父親がワンダーフォーゲル部だった、だから私は生まれた。ワンダーフォーゲル部は国土確認活動を目的とする部活だ。自国の山や里にいき、その有り様を確認する。健全なナショナリズムを育むドイツ発祥の部活であることなどをユースホステルの冊子で読んだ。
父が部活で向かった島に母がいたから、私は生まれたのだ。海は父母らの思い出の中心で、海の遠い京都暮らしに私は消耗していた。そんな父母らから離れたかったから私は京都にいるのだ。私のわがままなのだ。しかし、京都の家を買ったあとに、海の遠さと魚の高価さに落ち込むことも多かった。

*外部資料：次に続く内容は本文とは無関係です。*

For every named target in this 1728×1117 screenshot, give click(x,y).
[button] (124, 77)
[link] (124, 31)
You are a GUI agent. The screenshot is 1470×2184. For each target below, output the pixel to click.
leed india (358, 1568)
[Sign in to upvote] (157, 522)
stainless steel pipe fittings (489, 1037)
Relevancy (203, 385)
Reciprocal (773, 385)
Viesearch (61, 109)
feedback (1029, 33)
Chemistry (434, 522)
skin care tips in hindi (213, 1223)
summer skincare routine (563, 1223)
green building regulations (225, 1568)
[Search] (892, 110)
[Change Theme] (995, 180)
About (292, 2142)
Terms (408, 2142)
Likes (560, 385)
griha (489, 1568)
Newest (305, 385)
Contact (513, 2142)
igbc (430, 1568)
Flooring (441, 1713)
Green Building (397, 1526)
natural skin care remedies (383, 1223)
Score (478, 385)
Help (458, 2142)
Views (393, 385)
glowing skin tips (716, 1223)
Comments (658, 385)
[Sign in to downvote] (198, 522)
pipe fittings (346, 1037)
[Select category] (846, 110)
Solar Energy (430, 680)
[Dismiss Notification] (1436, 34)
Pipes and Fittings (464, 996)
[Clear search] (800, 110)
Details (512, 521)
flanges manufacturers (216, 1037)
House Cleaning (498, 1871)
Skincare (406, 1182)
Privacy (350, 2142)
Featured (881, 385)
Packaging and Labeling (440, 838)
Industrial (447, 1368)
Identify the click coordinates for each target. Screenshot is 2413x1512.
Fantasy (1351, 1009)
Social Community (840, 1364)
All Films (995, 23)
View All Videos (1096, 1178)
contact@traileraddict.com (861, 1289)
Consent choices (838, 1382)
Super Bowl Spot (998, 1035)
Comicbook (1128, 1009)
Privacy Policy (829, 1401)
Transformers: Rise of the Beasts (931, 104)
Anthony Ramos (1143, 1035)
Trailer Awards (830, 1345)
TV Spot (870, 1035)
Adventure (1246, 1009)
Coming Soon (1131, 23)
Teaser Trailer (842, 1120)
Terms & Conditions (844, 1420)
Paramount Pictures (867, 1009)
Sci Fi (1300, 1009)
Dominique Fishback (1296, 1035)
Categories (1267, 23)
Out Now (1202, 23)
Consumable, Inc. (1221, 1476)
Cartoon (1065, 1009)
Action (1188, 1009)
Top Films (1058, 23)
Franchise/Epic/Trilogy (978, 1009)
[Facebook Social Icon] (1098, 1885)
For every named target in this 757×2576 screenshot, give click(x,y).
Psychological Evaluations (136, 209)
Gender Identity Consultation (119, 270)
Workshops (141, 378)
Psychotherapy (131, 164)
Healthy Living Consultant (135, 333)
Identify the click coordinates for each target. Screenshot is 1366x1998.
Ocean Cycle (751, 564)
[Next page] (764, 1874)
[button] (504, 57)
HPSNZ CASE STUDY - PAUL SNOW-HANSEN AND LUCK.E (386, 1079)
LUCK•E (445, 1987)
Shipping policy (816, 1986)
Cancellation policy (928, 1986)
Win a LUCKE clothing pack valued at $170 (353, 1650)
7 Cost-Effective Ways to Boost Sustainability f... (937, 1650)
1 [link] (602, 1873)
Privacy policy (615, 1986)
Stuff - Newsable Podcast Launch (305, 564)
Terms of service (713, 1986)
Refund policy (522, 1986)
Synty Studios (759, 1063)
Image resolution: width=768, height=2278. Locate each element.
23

先日、幼い子ども2人を連れて手漕ぎボートで海に漕ぎ出した。凪の海は素晴らしく、しかし、子ども心にそれは届かず、ボートの上で喧嘩を始めた。案の定である。漕いでいる私は楽しいが子どもは暑いだけなのだ。1時間借りて返したが海水浴の方が余程楽しかったようだ。大人二人で来ていたらボートの上から下りて海の生き物が溢れる海をスノーケリングできたな、と少しの後悔がわいた。
海の写真をLINEで母に送ると、子ども連れで一人で海に行くなんてと散々なじられた。変わらない過保護に心がいじけることもなくなったのが、大人になった証だ。先日Twitterで拾った「過保護は自立の芽を育み、過干渉は自立の芽を摘む」とはその通りだと独りごちる。母は文句や心配は言うが、私の前を遮ったことはなかった。
帰りのラジオで美浜原発の新原子炉の土地の計測が始まったことを知った。国土の確認をした分だけそれが身近に感じられるようになる。観光地にしては砂利と磯の多い海、それゆえ人が少ないので子連れ旅に持ってこいな海。頭ごなしに原発反対とは言わないけれど、万が一が起こったら思い出がある分辛くなるのだろうと覚悟をした。
お読み下さりありがとうございます。